··· Reading text ···

Monday, February 12, 2018

Twiggs Studio * Pansies in Smokey Blue Original Oil Painting

Study of Pansies in Smokey Blue, 8x8, Oil on Canvas, Click to Bid

I'm slowly perusing my way through this humbling, hard to digest book. In the book, Ryan Holiday tells how the media lures us with lies and rumors and their motives for doing so.  He tells how they need you to click to their page because the more clicks their page gets, the more they can sell ads for.  Whatever gets you to click - that's their job.  They are working for a paycheck like everyone else. Essentially, their job, isnt to report facts as we would like to believe but collect clicks, page views, impressions.  

Joe Friday would never make it in our world. 

Like gristle in a steak.  Mold on an otherwise sweet and juicy strawberry.  Or a chunk in your milk.  eeew - we bite, we follow links, we read, share and re-tweet (well, I dont re-tweet) until rumors become "facts" by the sheer nature of "everybody is saying it".  Like driving by an accident.  It's hard to look away, so we click.  Maybe the article is boring after all so we stop reading and venture elsewhere, but we already clicked, we landed on their page, they got their impression, page view, click, so they did their job.  The advertisers are happy. The blogger is happy.  The reader rarely knows nobody dared to fact check the pack of lies they just digested.  The cycle continues.

 I stumbled across Ryan Holiday while shopping for a workshop on Creative Live on how to use Etsy.  Scrolling through the "sale" page I came across the workshop "Smart PR for Artists & Entrepreneurs" with Ryan Hoilday.  Okay, I'll bite.  So I watched his blurb video and was intrigued.  But first, I thought, I better read his book to see what he's all about.  

So instead of spending the first part of my mornings studying, reading Southwest Art magazine, Hawthorne on Painting, [insert miscellaneous art publication here], I spend them reading this book.  Etsy workshop delayed.   

And it's all fact. Absolutely true.  After all the guy says, trust me....I'm lying.  :/

BTW,  Pansies are back and I'm filling my studio with them!  

Tuesday, January 30, 2018

Twiggs Studio * Study of Red Blooms Original Oil Painting

Study of Red Blooms, 8x8, Oil on Canvas, Click to Bid

It is raining hard today.  Actually it was raining hard yesterday and I think the day before but such is late winter here in the PNW.  Maybe that's why I'm drawn to darker, deeper and atmospheric paintings.  Because I relate to less sunshine, less clarity but I also seek out that spot of color?  Maybe.  If that were true then more artists in Western Washington would paint the way I do - but they dont.  I see more high key, brilliantly colored paintings than deep, dark, chiaroscuro paintings.  Many, many more.  

I do own one bright painting.  It was given to me by an artist that died soon after.  I was a new artist at the time and it inspired me when I walked by it.  It is brushy, painterly and has a very Van Gogh appeal to it.  It also goes with the couch.  But mostly, I have a connection to the artist and the work from an artist point of view.  I can relate to it.  As I look at it now I doubt I would look twice if I were to see if for the first time.  My experiences have changed the way I perceive art but this piece will always be special to me because I know a little bit about the artist.  Only a little bit but enough to give me a connection to him.

··· Dataset content ···

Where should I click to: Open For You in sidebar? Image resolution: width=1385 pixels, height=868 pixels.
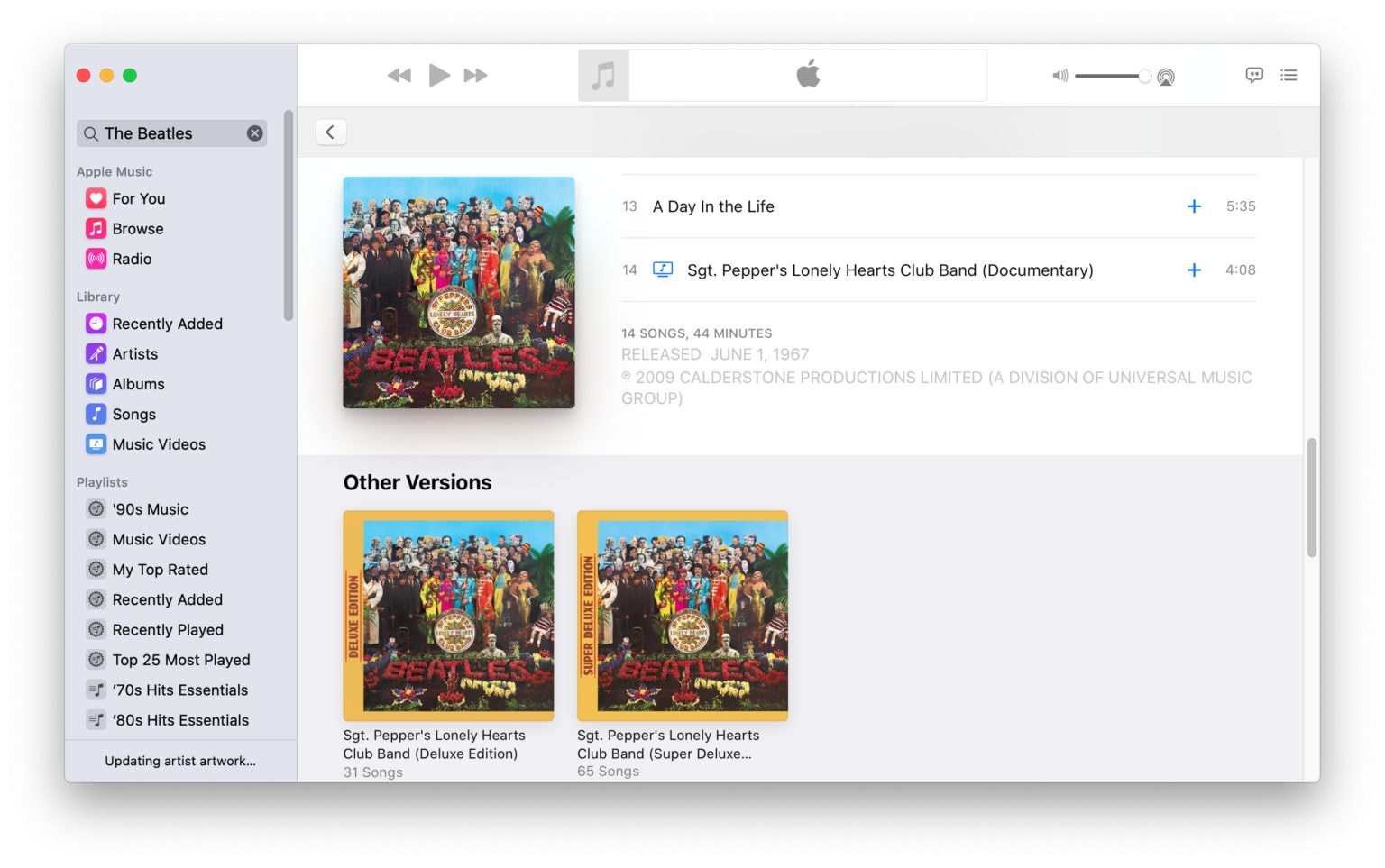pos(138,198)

···
··· Dataset content ···

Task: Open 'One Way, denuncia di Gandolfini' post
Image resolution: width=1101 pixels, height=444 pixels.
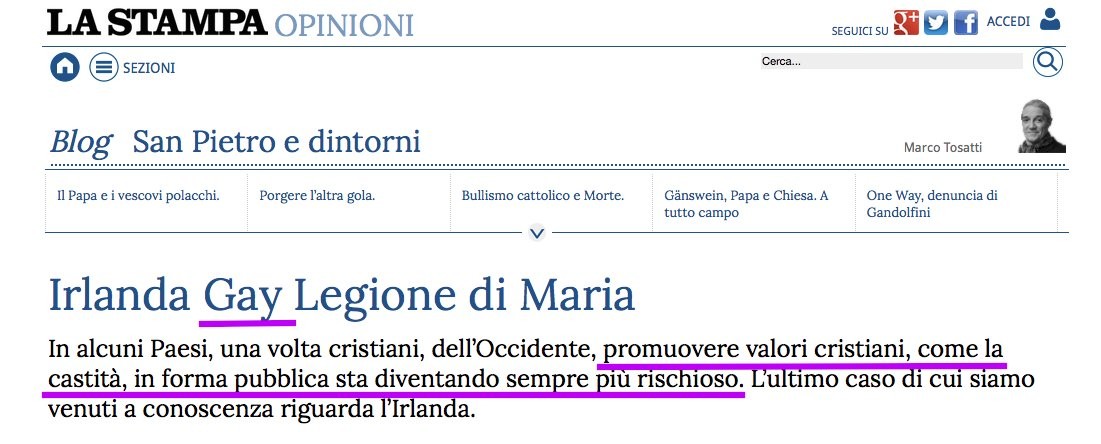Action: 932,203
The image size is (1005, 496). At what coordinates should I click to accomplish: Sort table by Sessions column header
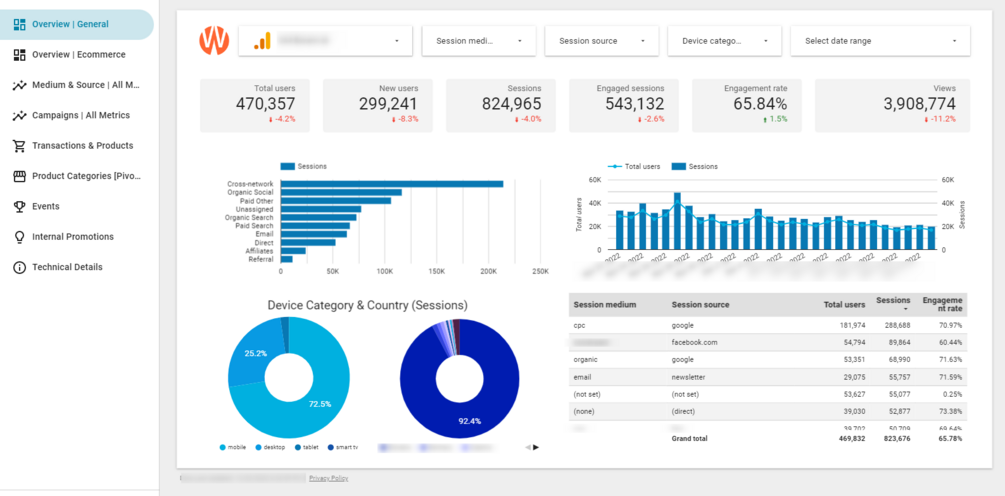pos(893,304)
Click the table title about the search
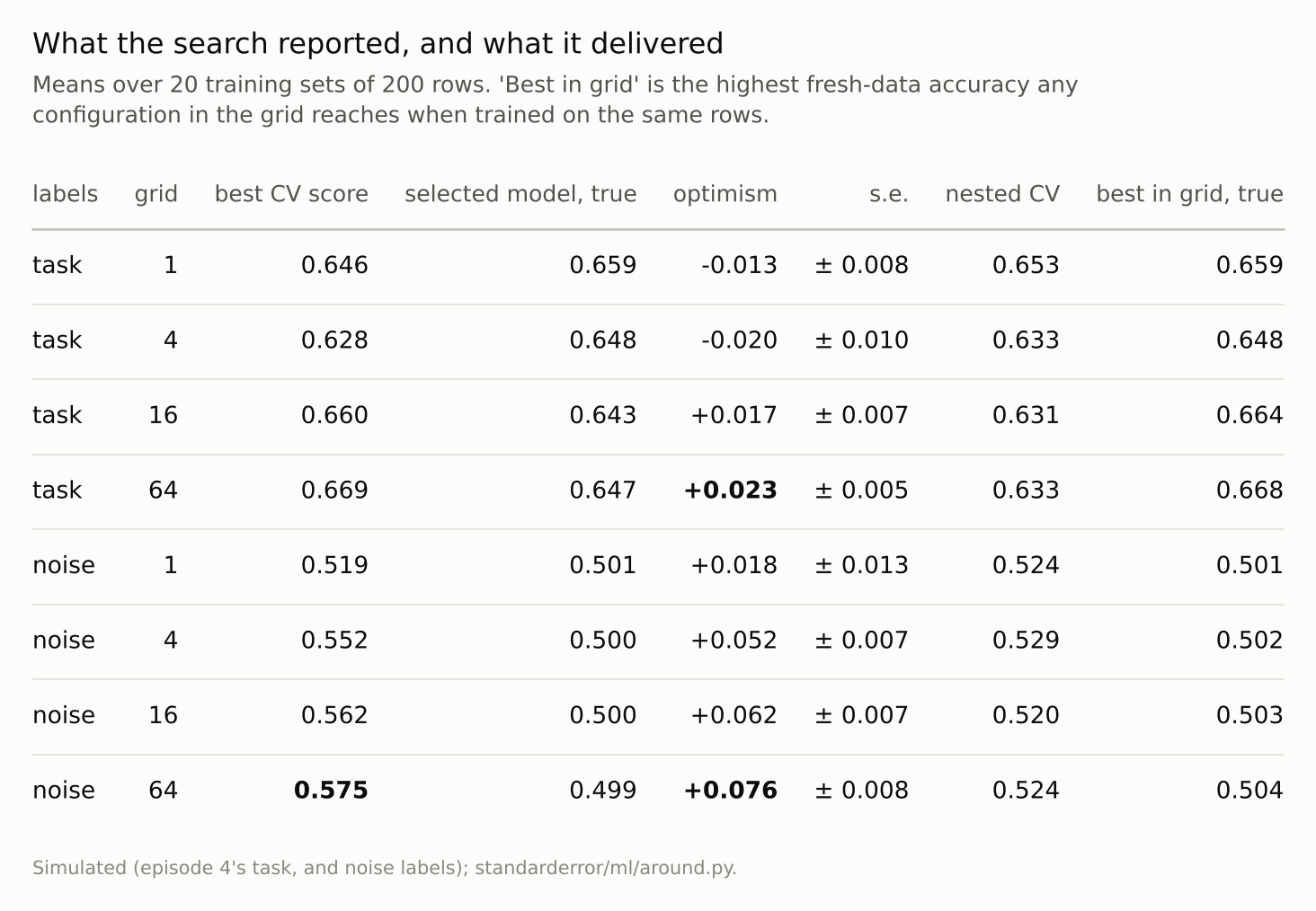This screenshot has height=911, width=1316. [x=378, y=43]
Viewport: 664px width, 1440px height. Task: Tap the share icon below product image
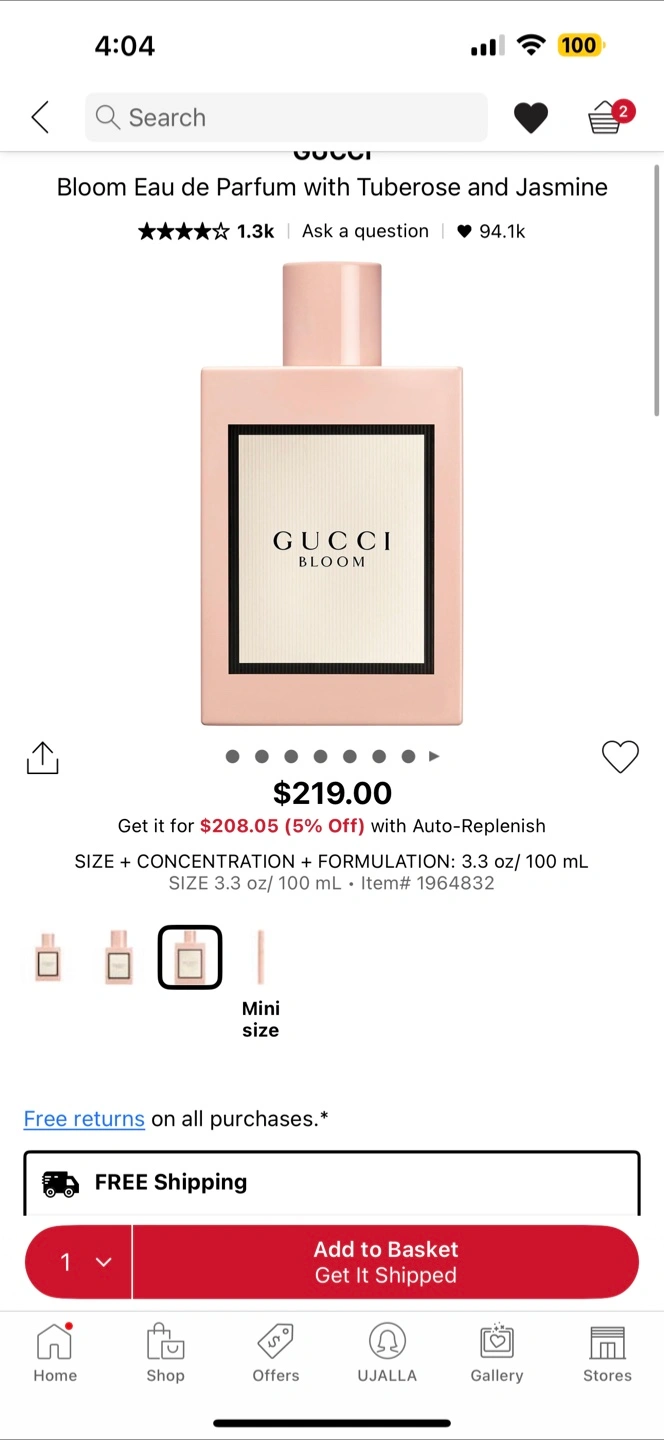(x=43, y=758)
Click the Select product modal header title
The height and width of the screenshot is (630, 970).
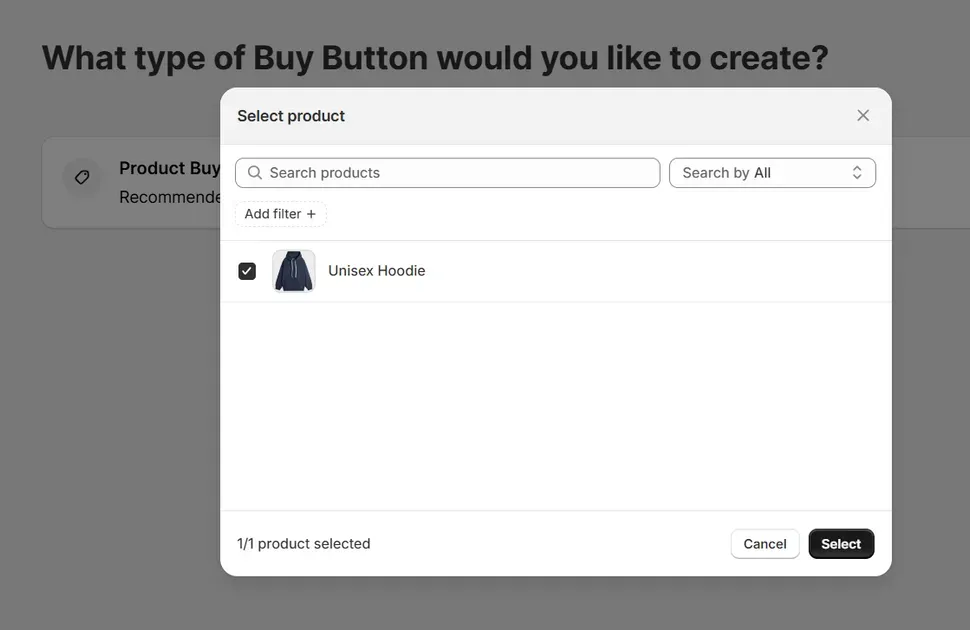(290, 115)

···
··· Dataset content ···

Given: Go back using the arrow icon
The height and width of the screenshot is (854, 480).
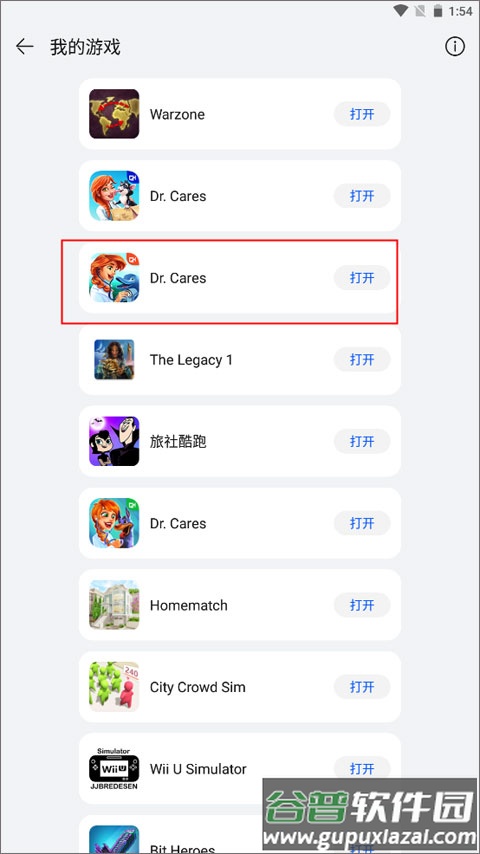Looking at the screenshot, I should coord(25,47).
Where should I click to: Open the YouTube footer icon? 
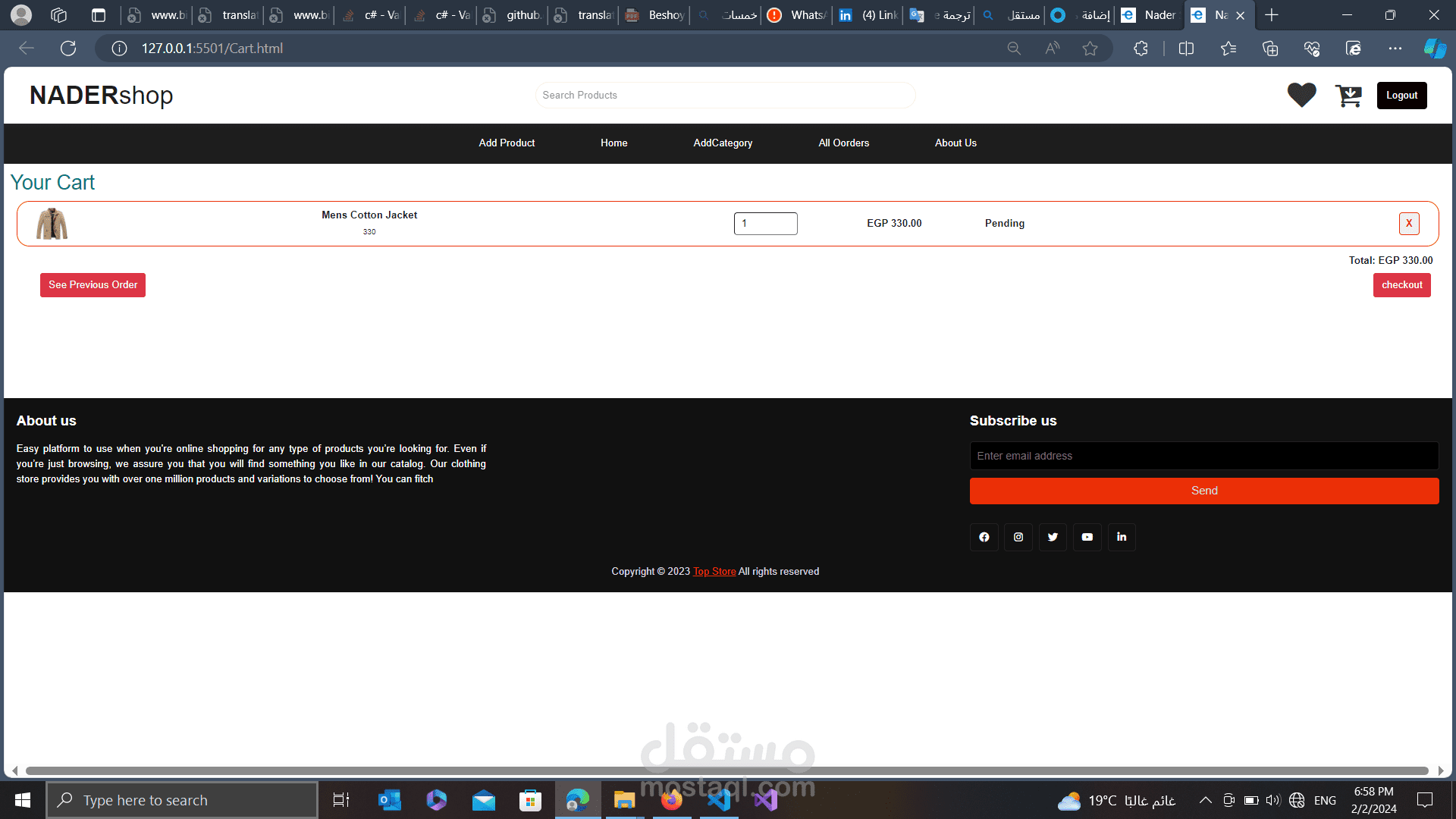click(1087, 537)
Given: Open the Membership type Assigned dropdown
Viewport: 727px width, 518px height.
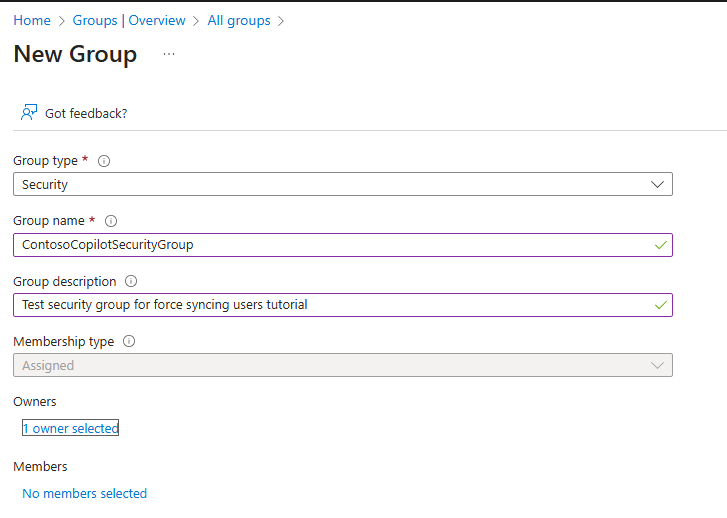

···

§ **To do**
A. In the painting blog, where was the writer shopping when Ryan Holiday first came to the writer's attention?
B. Return, word for word, the passage of the painting blog that opens with the words containing "Tuesday, January 30, 2018" and closes with "Many, many more.".
The listing has no role in this work.

§ **Full solutions**
A. On Creative Live, while shopping for a workshop on how to use Etsy.

B.
Tuesday, January 30, 2018

Twiggs Studio * Study of Red Blooms Original Oil Painting

Study of Red Blooms, 8x8, Oil on Canvas, Click to Bid

It is raining hard today.  Actually it was raining hard yesterday and I think the day before but such is late winter here in the PNW.  Maybe that's why I'm drawn to darker, deeper and atmospheric paintings.  Because I relate to less sunshine, less clarity but I also seek out that spot of color?  Maybe.  If that were true then more artists in Western Washington would paint the way I do - but they dont.  I see more high key, brilliantly colored paintings than deep, dark, chiaroscuro paintings.  Many, many more.